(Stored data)
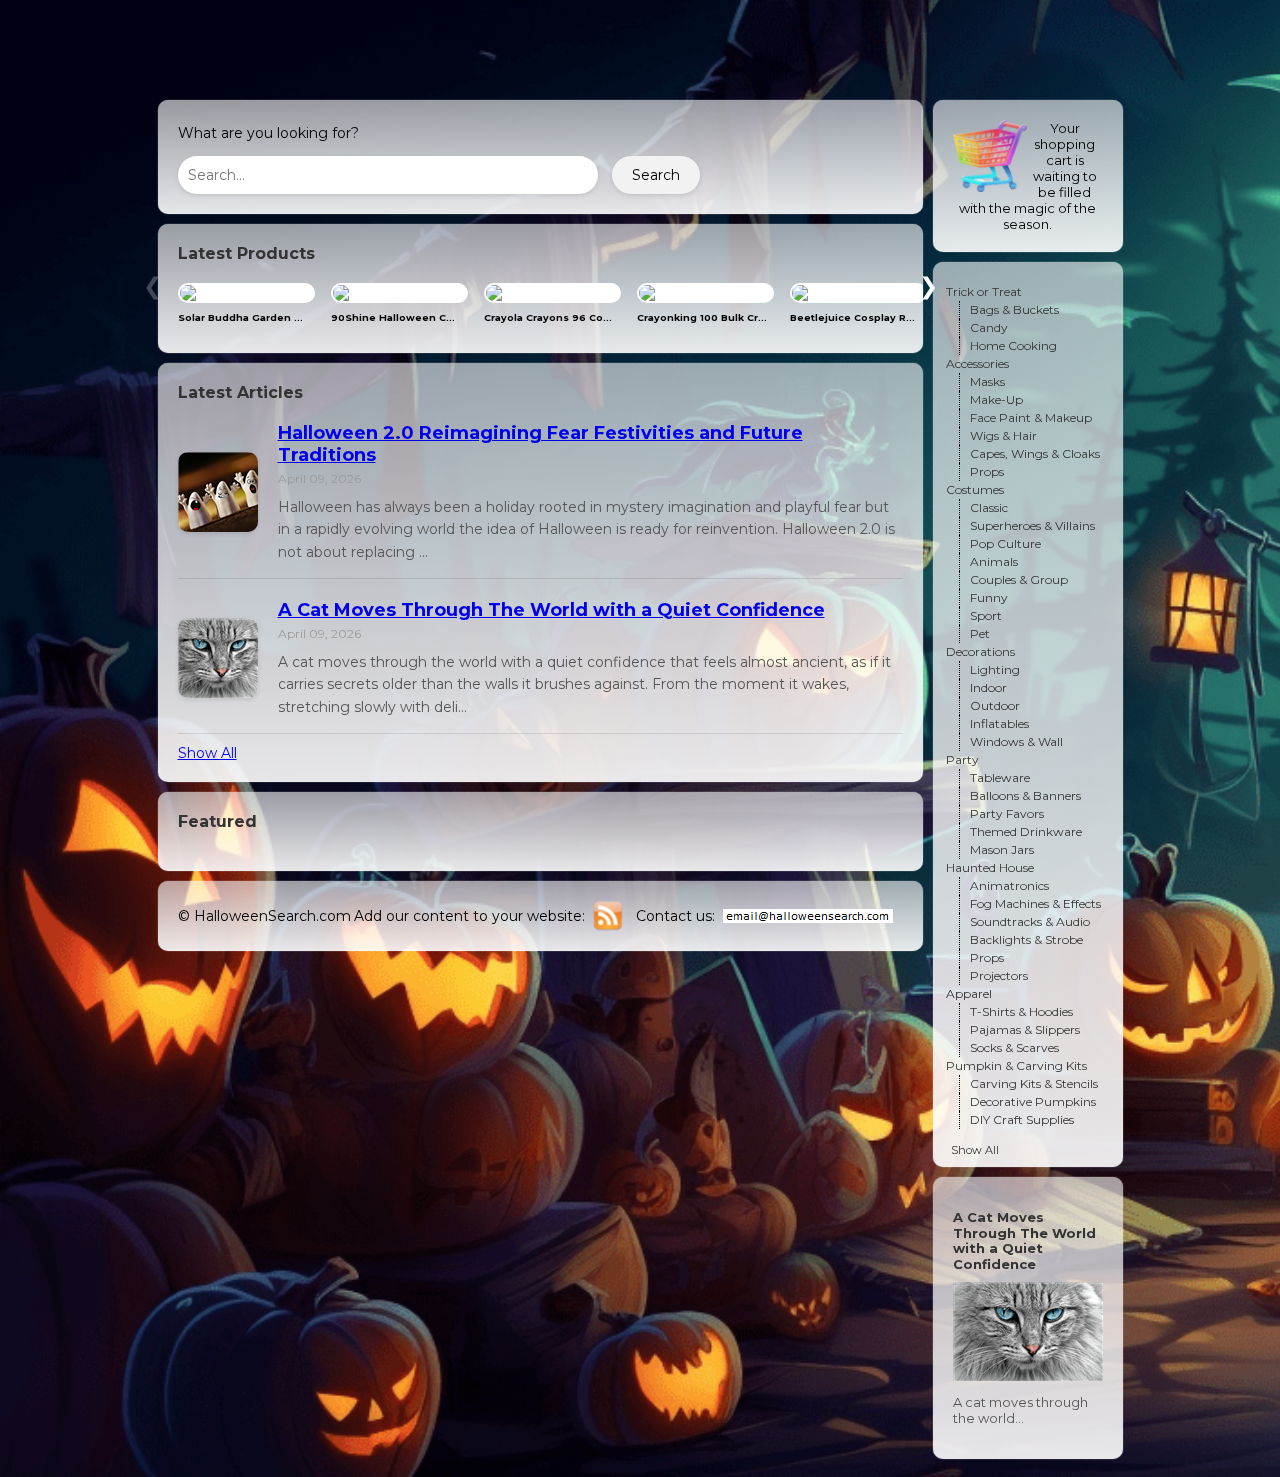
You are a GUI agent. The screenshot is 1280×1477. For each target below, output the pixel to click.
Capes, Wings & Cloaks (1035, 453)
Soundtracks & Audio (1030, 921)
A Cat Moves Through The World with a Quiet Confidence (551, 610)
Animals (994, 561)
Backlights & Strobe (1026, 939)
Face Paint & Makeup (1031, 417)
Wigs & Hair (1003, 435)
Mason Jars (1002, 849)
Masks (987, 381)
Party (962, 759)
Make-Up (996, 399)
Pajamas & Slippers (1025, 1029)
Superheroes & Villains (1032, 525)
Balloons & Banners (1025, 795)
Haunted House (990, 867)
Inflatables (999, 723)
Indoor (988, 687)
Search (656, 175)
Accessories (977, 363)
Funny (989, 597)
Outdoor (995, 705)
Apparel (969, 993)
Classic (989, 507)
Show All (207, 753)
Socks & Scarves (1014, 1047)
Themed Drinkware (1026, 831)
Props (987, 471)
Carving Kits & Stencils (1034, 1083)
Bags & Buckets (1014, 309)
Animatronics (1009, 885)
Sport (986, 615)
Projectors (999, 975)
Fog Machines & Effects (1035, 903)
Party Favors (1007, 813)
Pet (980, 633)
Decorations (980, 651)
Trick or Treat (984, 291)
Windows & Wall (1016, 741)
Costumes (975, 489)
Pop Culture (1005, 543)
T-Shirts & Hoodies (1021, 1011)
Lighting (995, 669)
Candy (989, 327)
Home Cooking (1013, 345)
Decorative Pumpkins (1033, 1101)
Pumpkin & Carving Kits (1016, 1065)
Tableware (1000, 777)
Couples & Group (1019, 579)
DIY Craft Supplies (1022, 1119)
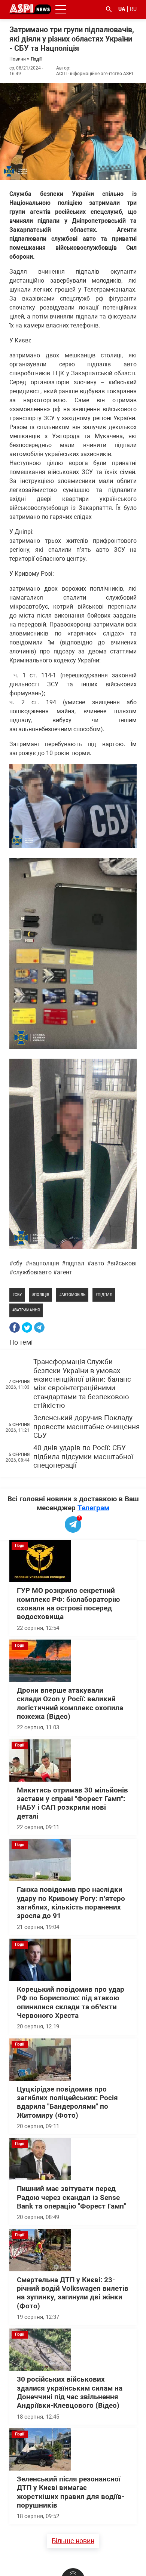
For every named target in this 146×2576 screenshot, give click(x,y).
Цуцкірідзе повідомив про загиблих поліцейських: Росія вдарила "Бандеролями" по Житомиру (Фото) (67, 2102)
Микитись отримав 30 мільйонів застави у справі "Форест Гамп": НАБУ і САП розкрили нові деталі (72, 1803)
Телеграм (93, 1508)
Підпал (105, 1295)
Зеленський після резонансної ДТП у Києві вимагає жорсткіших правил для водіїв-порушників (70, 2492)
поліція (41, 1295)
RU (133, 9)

- Work item
Could you set down, exactly as written, every line from the start of the records above through the line containing "Animatronics (1009, 885)", leaving the pictures out?

- Result for this task
You are a GUI agent. The screenshot is 1280×1477. For each target below, output the pixel to click.
Capes, Wings & Cloaks (1035, 453)
Soundtracks & Audio (1030, 921)
A Cat Moves Through The World with a Quiet Confidence (551, 610)
Animals (994, 561)
Backlights & Strobe (1026, 939)
Face Paint & Makeup (1031, 417)
Wigs & Hair (1003, 435)
Mason Jars (1002, 849)
Masks (987, 381)
Party (962, 759)
Make-Up (996, 399)
Pajamas & Slippers (1025, 1029)
Superheroes & Villains (1032, 525)
Balloons & Banners (1025, 795)
Haunted House (990, 867)
Inflatables (999, 723)
Indoor (988, 687)
Search (656, 175)
Accessories (977, 363)
Funny (989, 597)
Outdoor (995, 705)
Apparel (969, 993)
Classic (989, 507)
Show All (207, 753)
Socks & Scarves (1014, 1047)
Themed Drinkware (1026, 831)
Props (987, 471)
Carving Kits & Stencils (1034, 1083)
Bags & Buckets (1014, 309)
Animatronics (1009, 885)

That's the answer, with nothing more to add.